■ TASK ITEM
Set down, exactly as written, the line containing "This screenshot has width=472, height=451." and all the lines that follow it to the end of the entries below, omitting every picture.

(Recorded data)
*** Block opens ***

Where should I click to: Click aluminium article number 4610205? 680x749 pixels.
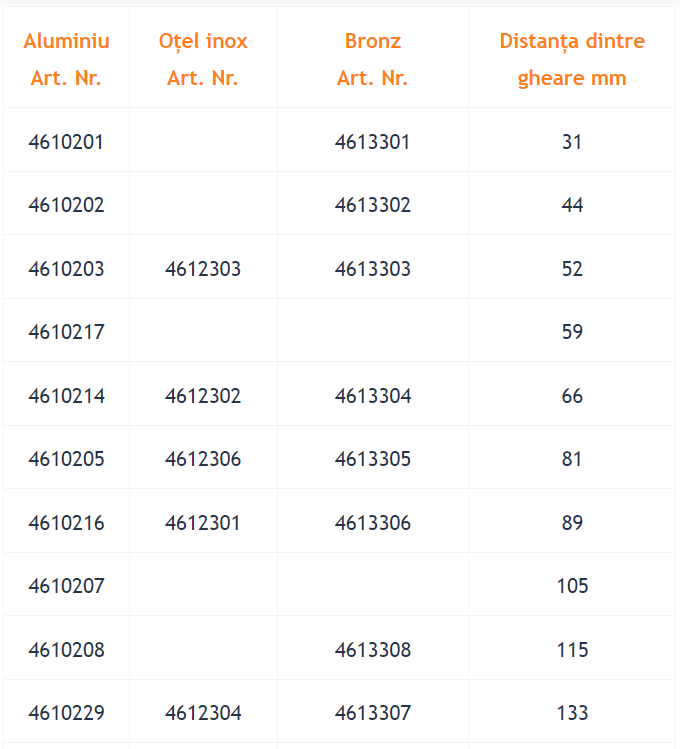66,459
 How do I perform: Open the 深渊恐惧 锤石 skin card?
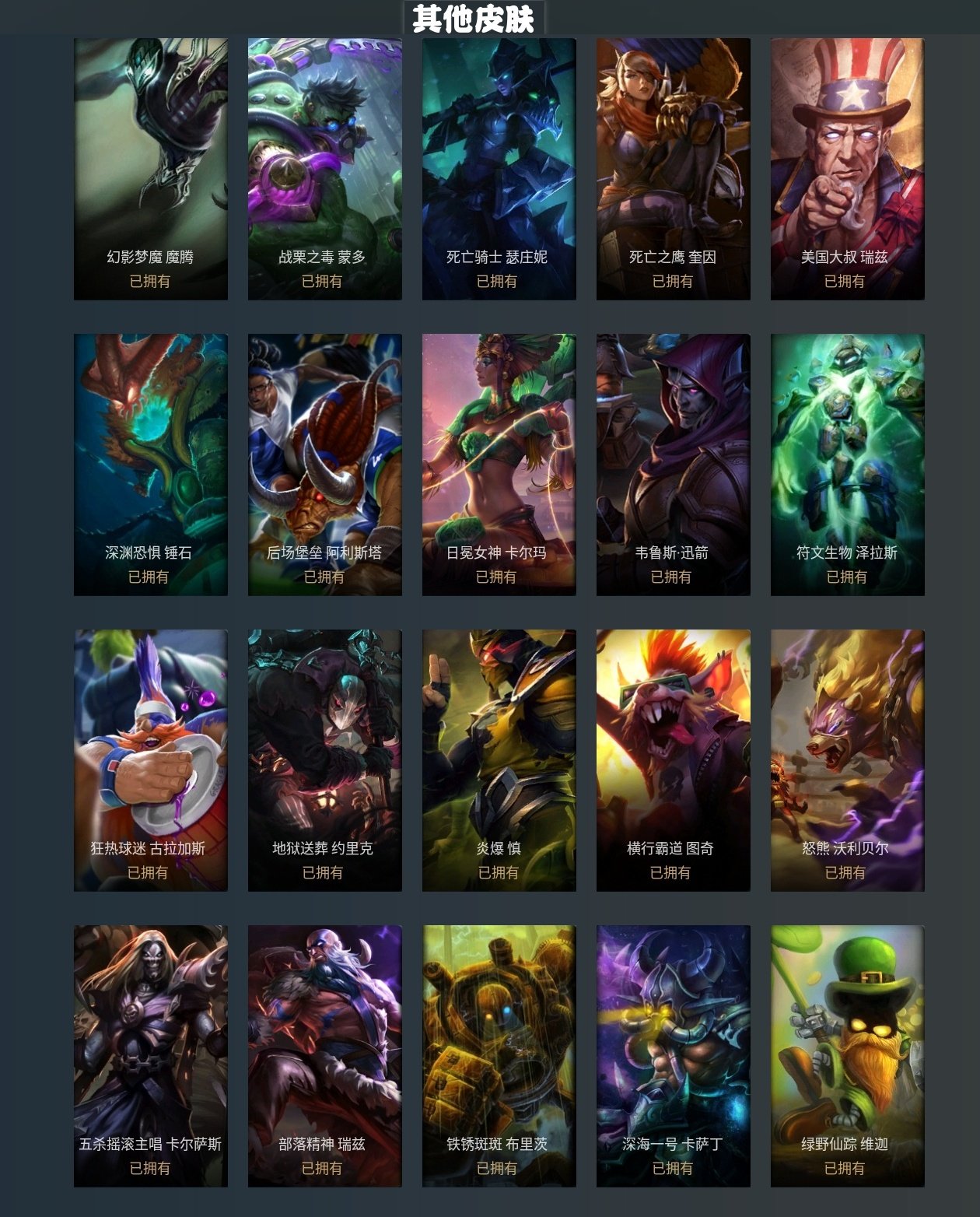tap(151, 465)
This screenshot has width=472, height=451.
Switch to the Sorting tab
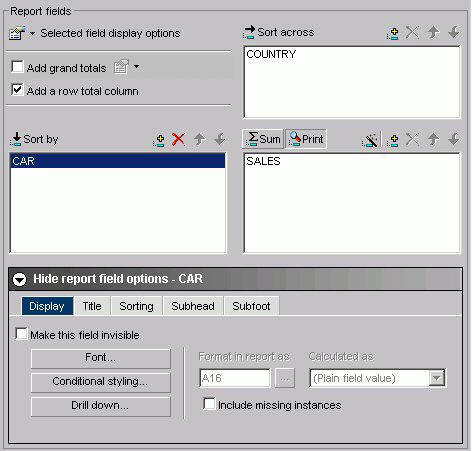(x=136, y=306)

*** Block closes ***

■ OUTPUT BELOW
This screenshot has width=472, height=451.
Switch to the Sorting tab
(x=136, y=306)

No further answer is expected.